4. The method of claim 1, further comprising the steps of:-
calculating the long block perceptual entropy of the present frame in order to determine
if short block encoding of the present frame may be preferable;
when short block encoding may be preferable, calculating the short block perceptual
entropy of short blocks of the present frame; and
switching to the use of short block encoding if any of the short block perceptual
entropy values exceeds a third threshold.
5. The method of claim 4, further comprising the step of switching to short block encoding
of the succeeding block if none of the short block perceptual entropy values exceeds
the third threshold.
6. The method of claims 4 or 5, wherein the third threshold is dependent on the difference
between long block perceptual entropy of the present and preceding frames.
7. An apparatus for switching between long and short block encoding of frames of audio
data, the apparatus comprising:
means for calculating short block perceptual entropy of short blocks of a present
frame and the sum of the resulting short block perceptual entropy values;
means for calculating the long block perceptual entropy of the present frame and applying
a predetermined weighting to the long block perceptual entropy value; and
means for switching to the use of short block encoding of the present frame if the
sum is less than the weighted long block perceptual entropy value.
8. Apparatus according to claim 7, further comprising means for calculating the difference
in the long block perceptual entropy of a present frame and the preceding frame; and
means for switching to short block encoding of the present frame if the difference
is greater than a first threshold.
9. The apparatus of claim 8, further comprising means for comparing the long block perceptual
entropy of the succeeding frame with a second threshold if the difference is greater
than the first threshold; and
means for switching to short block encoding of the succeeding frame if the long
block perceptual entropy of the succeeding frame is greater than the second threshold.

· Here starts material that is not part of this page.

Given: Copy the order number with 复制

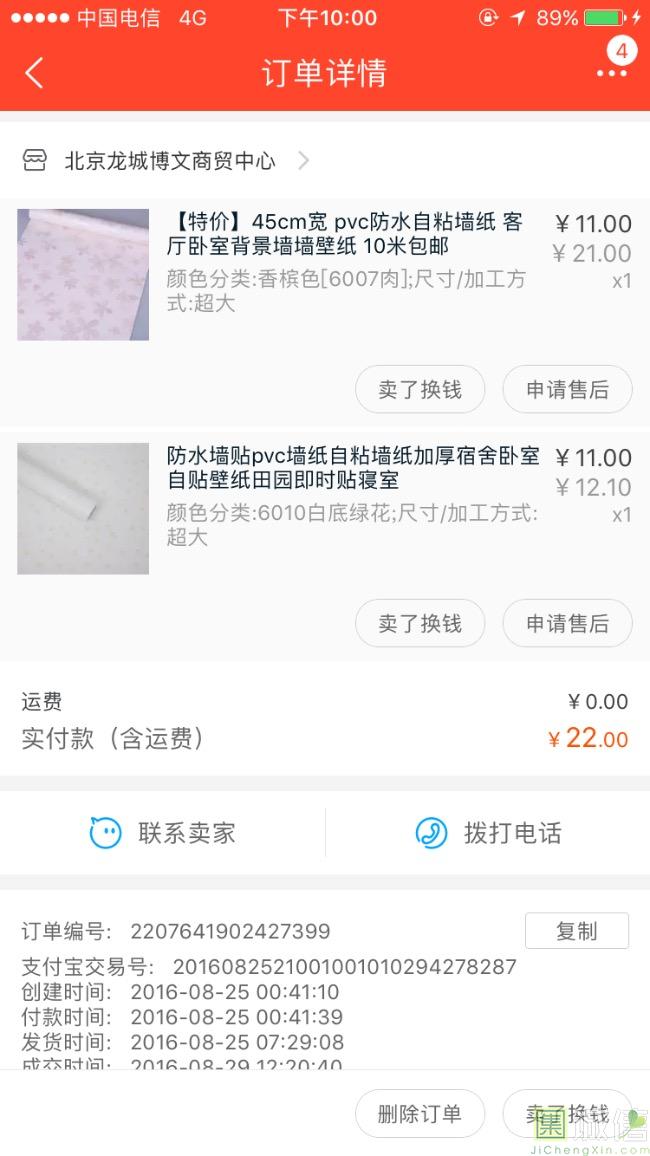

10. Apparatus according to claim 7, further comprising:
means for calculating the long block perceptual entropy of the present frame in order
to determine if short block encoding of the present frame may be preferable;
means for when short block encoding may be preferable, calculating the short block
perceptual entropy of short blocks of the present frame; and
means for switching to the use of short block encoding if any of the short block perceptual
entropy values exceeds a third threshold.
11. The apparatus of claim 10, further comprising means for switching to short block encoding
of the succeeding block if none of the short block perceptual entropy values exceeds
the third threshold.
12. The apparatus of claims 10 or 11, wherein the third threshold is dependent on the
difference between long block perceptual entropy of the present and preceding frames.